Les douleurs inattendues sont toujours les plus violentes.
Mais il y a une douleur pire que toutes celles-là.
C’est quand tu réalises, après des mois de travail acharné — des dizaines d’articles rédigés, un design peaufiné, un compte Pinterest alimenté chaque jour — que tu as construit ta maison sur un marais.
Ta niche est pourrie.
Pas « un peu difficile ». Pas « compétitive ». Pourrie. Structurellement incapable de te rapporter le moindre centime, même si tu faisais tout parfaitement.
Et le pire, c’est que personne ne te le dit avant que tu aies investi des centaines d’heures dedans. Parce que les gourous qui te conseillent de « suivre ta passion » n’ont jamais pris la peine de vérifier si cette passion pouvait nourrir un être humain.
Aujourd’hui, je joue les voyants. Pour t’éviter de perdre ton temps, ton énergie, et ta motivation dans un gouffre.
Voici les 7 types de niches qui vont te ruiner. Et pourquoi tu dois les fuir comme la peste.
1. Le terrain miné des audiences fauchées
Voici un piège classique.
Tu choisis une niche qui attire du monde. Beaucoup de monde. Les articles se référencent bien, le trafic monte, tu te sens sur la bonne voie.
Sauf que ton audience n’a pas de carte bleue.
Un blog qui aide les étudiants fauchés à survivre avec 200€ par mois ? Tu auras des lecteurs. Mais ces lecteurs n’achèteront jamais ta formation à 47€. Parce que 47€, c’est leur budget courses de la semaine.
Un blog de fiches de révision pour lycéens ? Super idée. Sauf que les lycéens n’ont pas de moyens de paiement.
C’est le problème qu’avait un blogueur en finances personnelles dont j’ai entendu parler : il avait orienté son blog sur « sortir vos finances de la zone rouge ». Du trafic, oui. Des ventes ? Quatre. Parce que les gens à -1000€ sur leur compte en banque ne peuvent pas acheter une formation sur l’épargne. Ils essaient de payer le loyer.
La règle : vérifie toujours que ton audience cible a les moyens de payer pour tes solutions. Pas juste l’envie. Les moyens.
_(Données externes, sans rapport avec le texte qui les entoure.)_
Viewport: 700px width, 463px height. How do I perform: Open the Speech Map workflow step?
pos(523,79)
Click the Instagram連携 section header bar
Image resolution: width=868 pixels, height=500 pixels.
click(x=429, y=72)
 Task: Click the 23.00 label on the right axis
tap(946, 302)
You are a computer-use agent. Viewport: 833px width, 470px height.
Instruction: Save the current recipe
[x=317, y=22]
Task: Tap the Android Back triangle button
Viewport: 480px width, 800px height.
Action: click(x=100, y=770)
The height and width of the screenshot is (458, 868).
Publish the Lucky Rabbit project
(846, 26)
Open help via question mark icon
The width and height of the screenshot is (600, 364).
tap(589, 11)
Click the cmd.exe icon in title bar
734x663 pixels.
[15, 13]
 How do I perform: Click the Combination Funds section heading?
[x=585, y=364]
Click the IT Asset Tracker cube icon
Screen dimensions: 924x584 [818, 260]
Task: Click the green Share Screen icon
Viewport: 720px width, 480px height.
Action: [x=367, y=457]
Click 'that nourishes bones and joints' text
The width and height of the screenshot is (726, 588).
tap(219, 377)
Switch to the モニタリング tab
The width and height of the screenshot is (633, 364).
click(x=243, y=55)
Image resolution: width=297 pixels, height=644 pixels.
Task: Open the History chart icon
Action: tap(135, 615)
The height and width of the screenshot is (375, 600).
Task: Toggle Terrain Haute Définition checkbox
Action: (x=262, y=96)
2. La niche « passion solo » sans besoin de transformation
Tu adores les timbres. Tu connais tout sur la philatélie. Tu pourrais en parler pendant des heures.
Magnifique.
Mais est-ce que quelqu’un va payer pour une formation sur les timbres ? Probablement pas. Les passionnés de timbres veulent des timbres, pas des cours.
C’est la différence entre une passion qui consomme des produits et une passion qui a besoin de formation. La musculation ? Les gens veulent apprendre à mieux s’entraîner. La guitare ? Les gens veulent progresser. La philatélie ? Les gens veulent juste… acheter des timbres.
Si ta niche n’implique pas une transformation — passer d’un état A à un état B désirable — tu auras du mal à vendre quoi que ce soit. Du contenu, oui. Des revenus, non.
La règle : choisis une niche où les gens veulent devenir quelque chose ou résoudre un problème douloureux. Pas juste consommer du divertissement.
3. Le piège des sujets où YouTube a déjà tout gratuit
Certaines niches sont tellement couvertes en vidéo gratuite sur YouTube qu’essayer de vendre une formation dessus revient à vendre de l’eau en bouteille à côté d’une fontaine.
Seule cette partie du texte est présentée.